Task item —
Every line that contains the word "agent" is to be copied from the listing.

Records supplied —
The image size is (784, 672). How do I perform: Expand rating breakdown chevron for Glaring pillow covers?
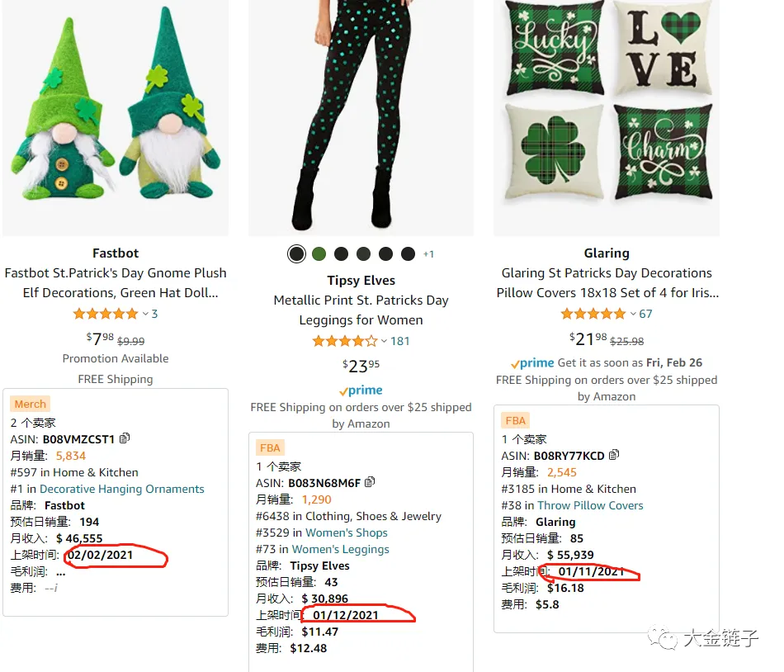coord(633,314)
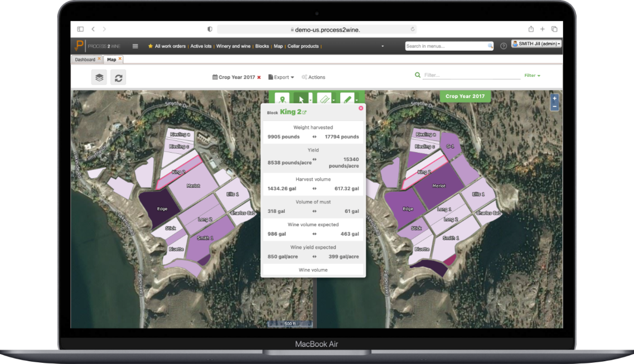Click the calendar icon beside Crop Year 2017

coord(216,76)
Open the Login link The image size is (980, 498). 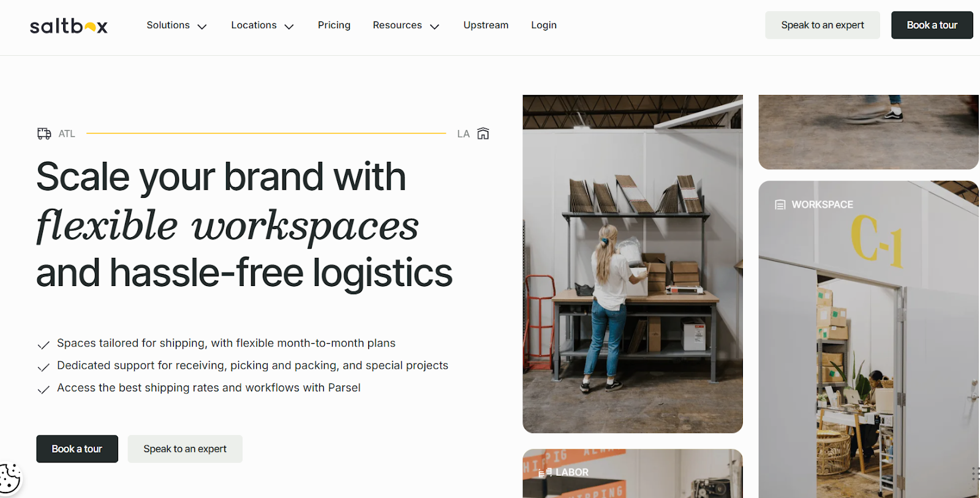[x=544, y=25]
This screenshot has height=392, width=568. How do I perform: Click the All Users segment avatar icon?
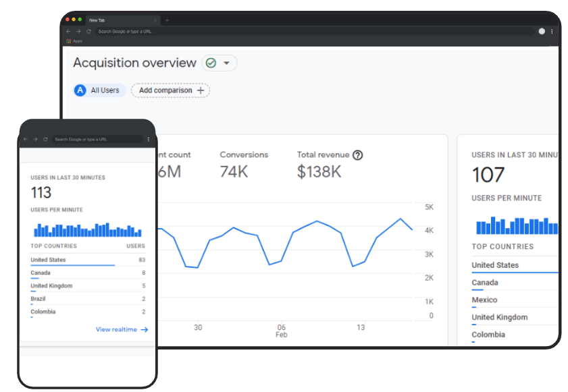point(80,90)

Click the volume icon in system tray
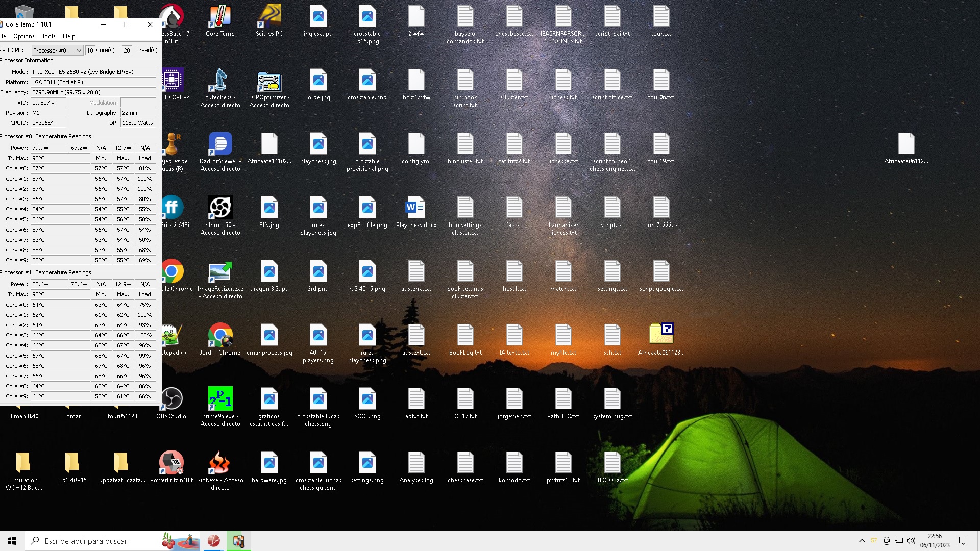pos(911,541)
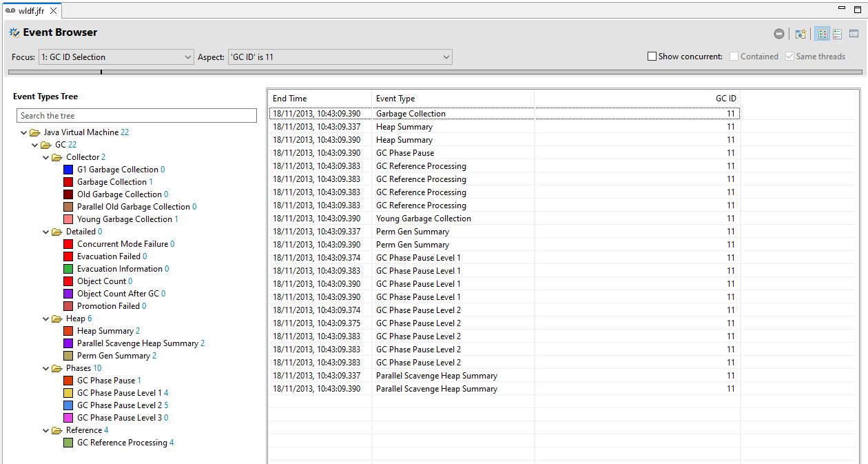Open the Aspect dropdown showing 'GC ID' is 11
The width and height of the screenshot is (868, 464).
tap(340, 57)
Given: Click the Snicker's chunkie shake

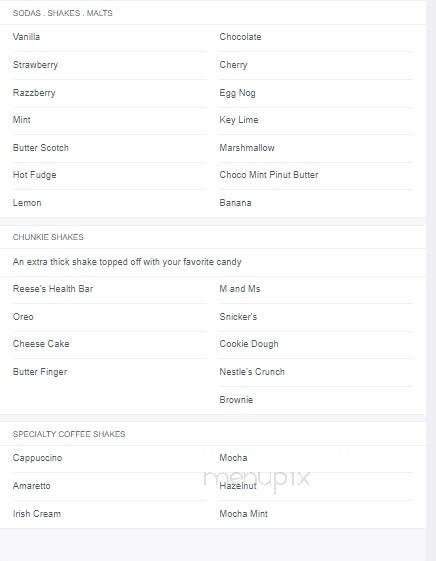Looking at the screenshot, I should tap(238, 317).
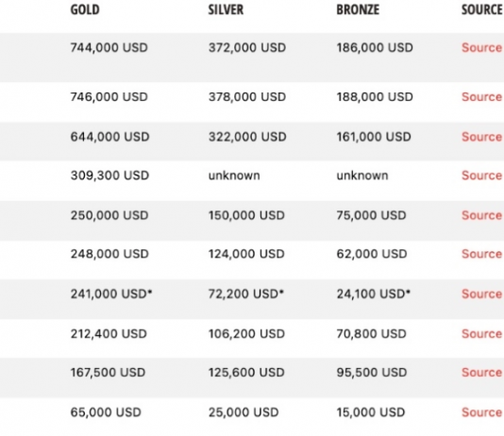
==
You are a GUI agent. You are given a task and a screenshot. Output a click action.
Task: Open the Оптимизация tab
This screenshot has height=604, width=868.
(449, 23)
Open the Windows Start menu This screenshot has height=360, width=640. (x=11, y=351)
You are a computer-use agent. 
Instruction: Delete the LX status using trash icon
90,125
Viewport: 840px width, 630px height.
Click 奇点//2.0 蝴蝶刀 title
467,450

Worked solution —
You are a GUI agent. You are given a task and a screenshot. Output a click action.
You are a computer-use agent. 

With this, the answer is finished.